The ever-increasing gold price, which has shot up by nearly 90% since April 2009, has come under pressure this year with investors taking profits or increasing their risk appetite for assets like emerging market equities.
Volatility, which has rocked the gold price since August 2011, has also caused some investors to reflect on their exposure to it.
Nevertheless, with the first quarter of the year gone, it’s plain to see there is still an appetite for the precious metal. Gold exchange-traded products (ETPs), which include exchange-traded funds (ETFs), saw substantial inflows in the first quarter of the year, beating many other assets.
Gold accounted for a substantial amount of the $1,052 billion (€801 billion) inflow into precious metal ETPs during Q1.
Flows into ETPs that invest directly in the physical metal stood at $909.9 million, as reported by ETF Global Insight. Flows to ETPs that track the gold price using derivatives – or synthetic products – were $4.8 million.
Only emerging market equities, corporate bonds and alternatives outstripped net new assets into physically-backed gold ETPs in the quarter (see box). Trailing gold were global equities, which saw $897.5 million of inflows.
Gold bears are likely to note with these figures that the bullishness for gold mirrors a similar bullishness for risk assets, and this is confusing the market. Lately, questions have been asked about gold’s traditional role in modern times as a safe haven rather than a high growth risk asset.
Complicating the situation is the fact that money has also been flowing out of other safe-haven ETPs, principally money markets, as the market has returned to “risk on” lately.
With risk on, theoretically, gold should be seeing outflows, too. Needless to say, its upward price movement is the reason it has not, but the fact that its price is moving in the same direction as risk assets and, therefore, correlating with them, is also a concern for some investors.
If nothing else, all this is a reflection of how opinion is divided about economic recovery, which is not surprising given that just as much news flow recently has been as positive as that which has been negative.

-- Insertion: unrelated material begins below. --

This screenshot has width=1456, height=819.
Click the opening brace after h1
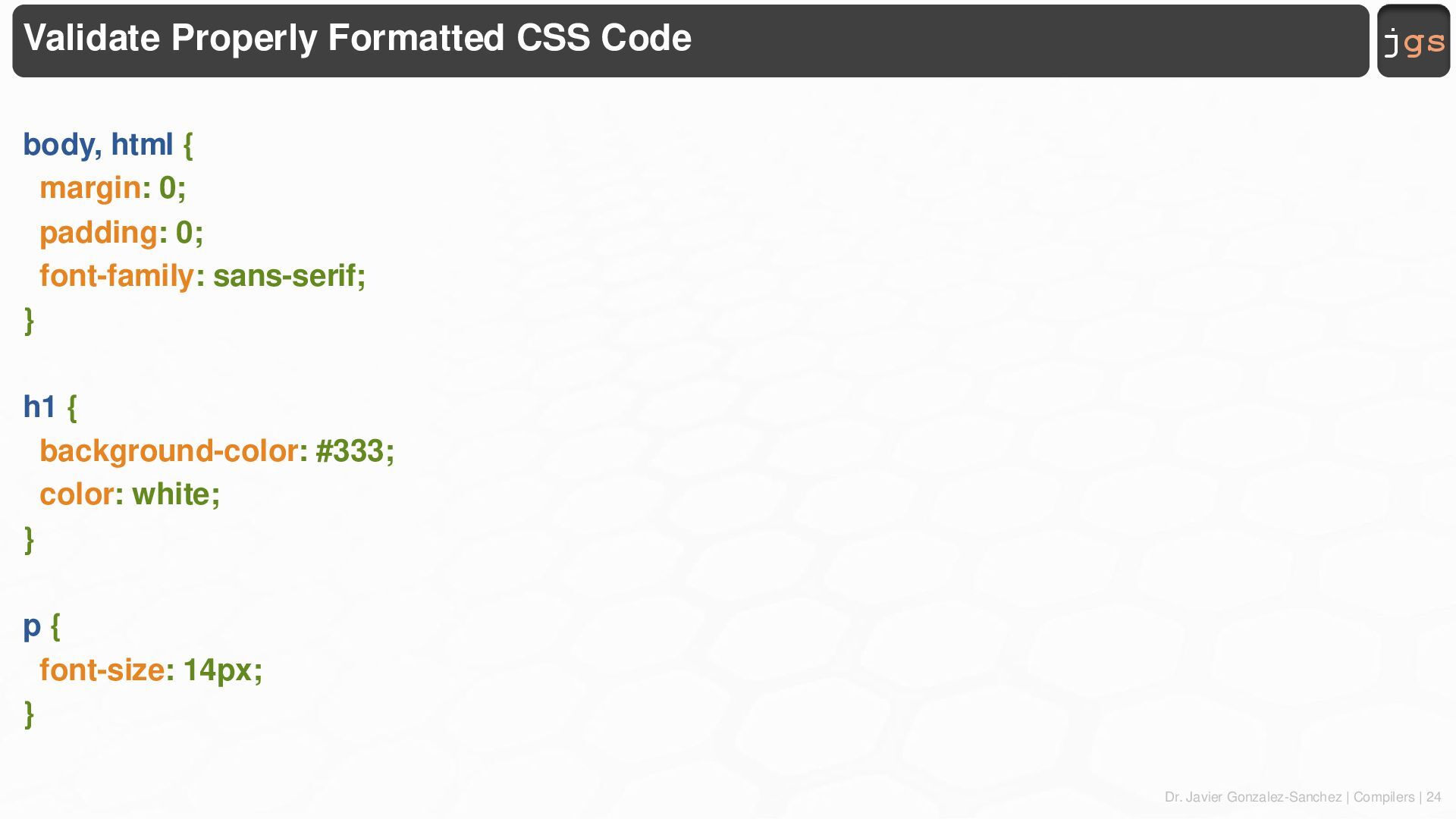tap(72, 407)

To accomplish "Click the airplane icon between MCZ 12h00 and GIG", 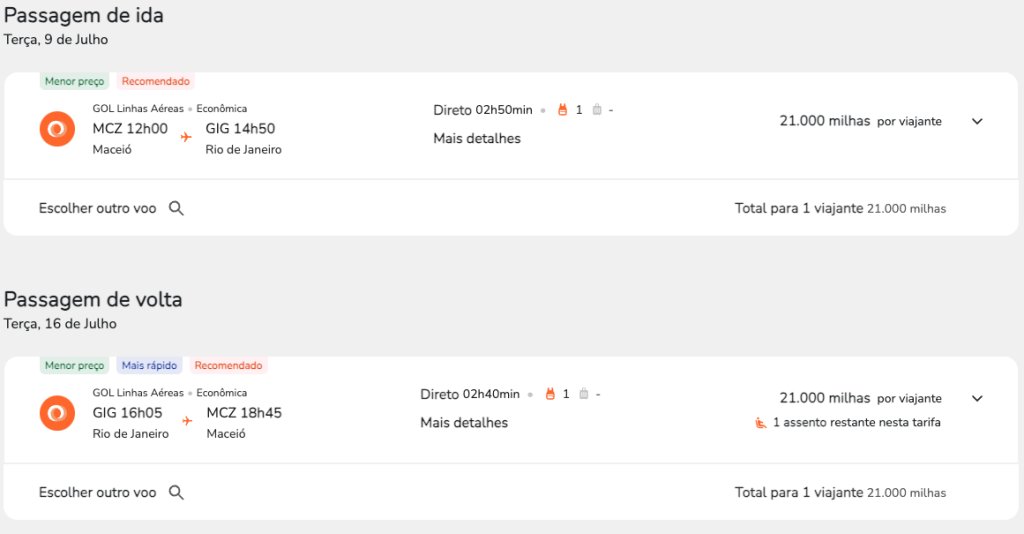I will click(186, 136).
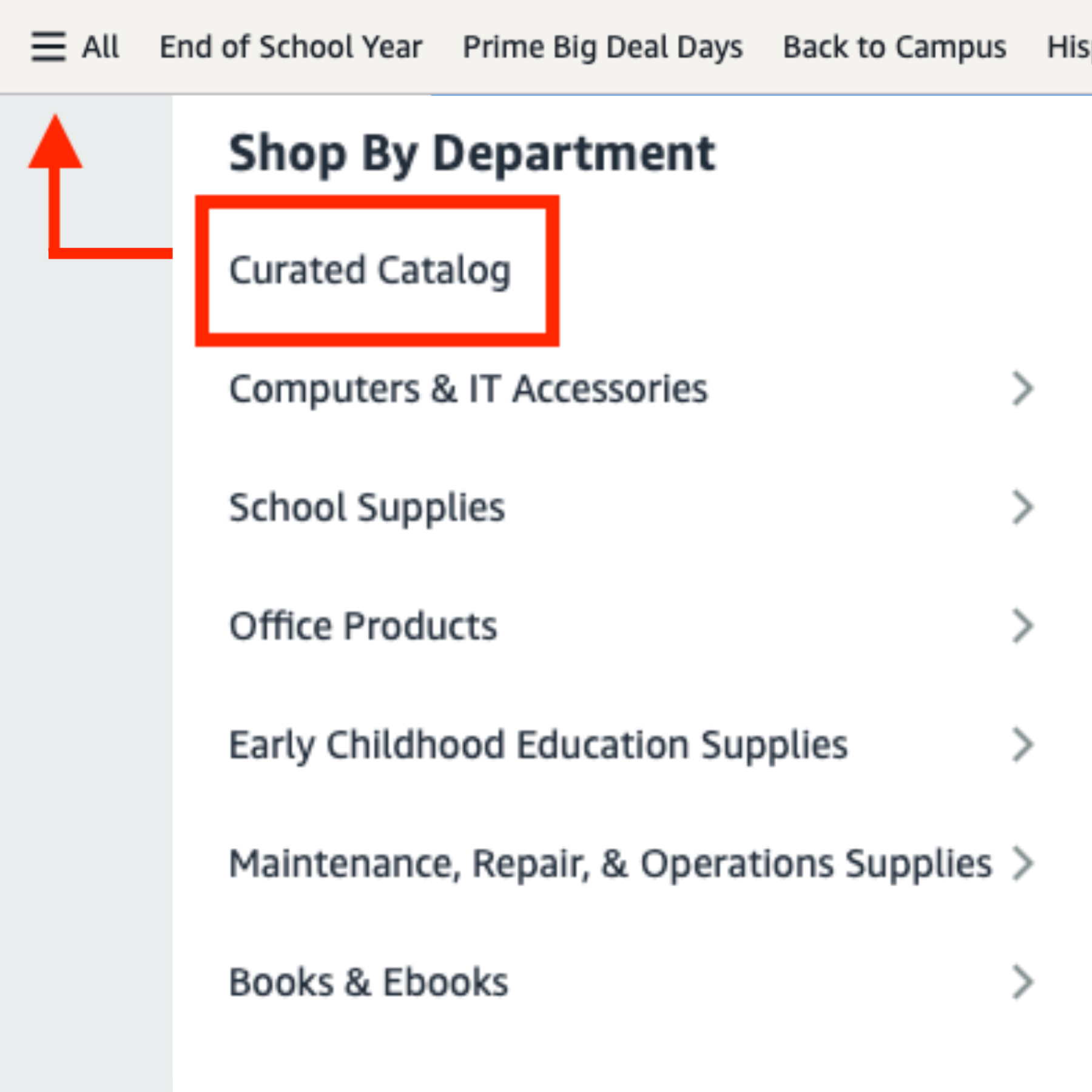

In support of the gold price were speeches by US Federal Reserve members Janet Yellen and Bill Dudley in April, who expressed concerns about the US labour market. They said an extended period of accommodative monetary policy is needed to help jobs. This spells continued low interest rates and possibly more quantitative easing, which depresses government bond yields and would make safe haven investors look elsewhere.
Recent news flow from China has been important for gold, bearing in mind that – along with India – it is the spiritual home of the stuff and a major consumer of it both for manufacturing and jewellery purposes.
Whereas China’s growth slowed to 8.1% in Q1 from 8.9% in the previous quarter, Chinese industrial production and retail sales grew more than expected in March. ETF Securities said gold sentiment was “mixed” after this news, but the ETF provider still saw the best fund inflows to its gold product in five weeks.
It is perhaps worth recalling some of what the gold bulls have had to say recently. Dillon Gage Metals, a Dallas-based dealer, said in March that gold could “probably” beat its 2011 record this year.
A strengthening safety net for Europe’s debt crisis and improving economic conditions outside Europe could dampen investors’ interest in acquiring gold, but geopolitical conditions, most notably tensions in the Middle East, will continue to buoy the price, Terry Hanlon, president of the company, predicted.
He noted that demand for gold bars and coins remained strong worldwide, and on the industrial side, gold’s use in electronics continued to grow.
“I look for gold to advance in 2012 and to take out its 2011 peak at $1,895 an ounce,” Hanlon said. He expects last year’s peak to come in the latter part of the year, just as it has in recent years.
“Gold may be able to reach a record $2,000 or $2,100 an ounce then.”
Thomson Reuters GFMS recently reaffirmed its bullish outlook for gold, forecasting that the bullion price will reach $2,000 an ounce by the end of the year, partly on strong Chinese jewellery demand.
Robert Farago, head of asset allocation at Schroders Private Banking, said recently: “It is not difficult to appreciate the value of a metal of which there is just 170,000 tonnes in existence. For private clients who can afford to tuck away a meaningful sum of money in gold without worrying about its performance over the next decade, this seems a highly sensible option.”
He was not speaking about gold ETPs, and whether this type of product is suited for a long-term buy-and-hold strategy is another matter.
But if volatility remains, the highly liquid nature of ETFs and ETPs is likely to see these passive, index-tracking products actively traded in the weeks ahead.